Penyuluhan disampaikan oleh Eko Wahyudi bersama Yemima Pisi dan Delita Wati Manullang. Kegiatan diawali dengan pujian dan penyembahan yang dipimpin Yemima Pisi, dilanjutkan doa oleh Delita Wati Manullang.
Dalam materinya, Eko Wahyudi mengajak warga binaan meninggalkan pola hidup yang bertentangan dengan kehendak Tuhan dan mulai membangun kehidupan yang lebih baik.

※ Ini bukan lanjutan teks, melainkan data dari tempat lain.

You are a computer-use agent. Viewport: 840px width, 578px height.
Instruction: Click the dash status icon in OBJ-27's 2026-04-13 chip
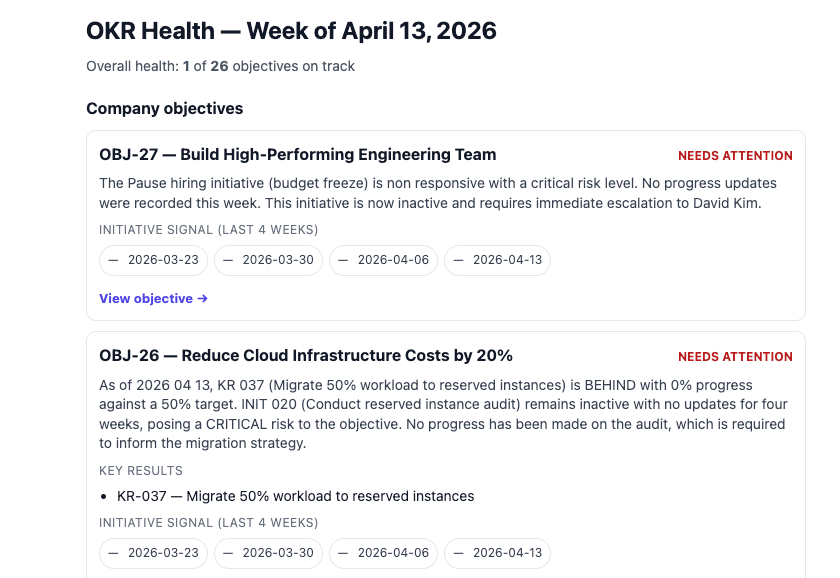pos(456,260)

"Kejahatan, dusta, ketidaksetiaan, dan berbagai perbuatan yang tidak baik harus ditinggalkan. Tuhan memanggil setiap orang untuk hidup dalam kebenaran," ujar Eko.
Ia mengatakan perubahan hidup dimulai dari perubahan cara berpikir dan karakter. Karena itu, setiap orang percaya perlu membangun sifat yang mencerminkan teladan Kristus dalam kehidupan sehari-hari.
"Jadilah pribadi yang setia, jujur, dan rendah hati kepada sesama, kepada pemimpin, dan terutama kepada Tuhan," katanya.
Menurut Eko, masa pembinaan dapat menjadi kesempatan untuk melakukan refleksi diri sekaligus memperbaiki sikap dan perilaku agar saat kembali ke masyarakat dapat menjalani hidup yang lebih baik.
"Tidak ada kata terlambat untuk berubah. Tuhan memberi kesempatan kepada setiap orang untuk memperbarui hidupnya," tuturnya.
Petugas Rutan Buntok menyambut baik kegiatan tersebut karena dinilai membantu pembinaan mental dan spiritual warga binaan selama menjalani masa pembinaan.
"Kegiatan seperti ini sangat membantu warga binaan dalam membangun sikap positif dan memperkuat kehidupan rohani mereka," ujar salah satu petugas Rutan Buntok.
Penyuluhan mengusung tema “Membangun Karakter Seperti Tuhan” yang diambil dari Roma 12:2. Melalui tema tersebut, warga binaan diajak untuk mengalami pembaruan budi sehingga mampu membedakan kehendak Tuhan yang baik, berkenan, dan sempurna.
Kegiatan pembinaan mental dan spiritual ini menjadi bagian dari upaya menghadirkan pendampingan keagamaan bagi warga binaan agar tidak hanya menjalani masa hukuman, tetapi juga memiliki bekal karakter dan nilai-nilai Kristiani yang dapat diterapkan saat kembali ke tengah masyarakat.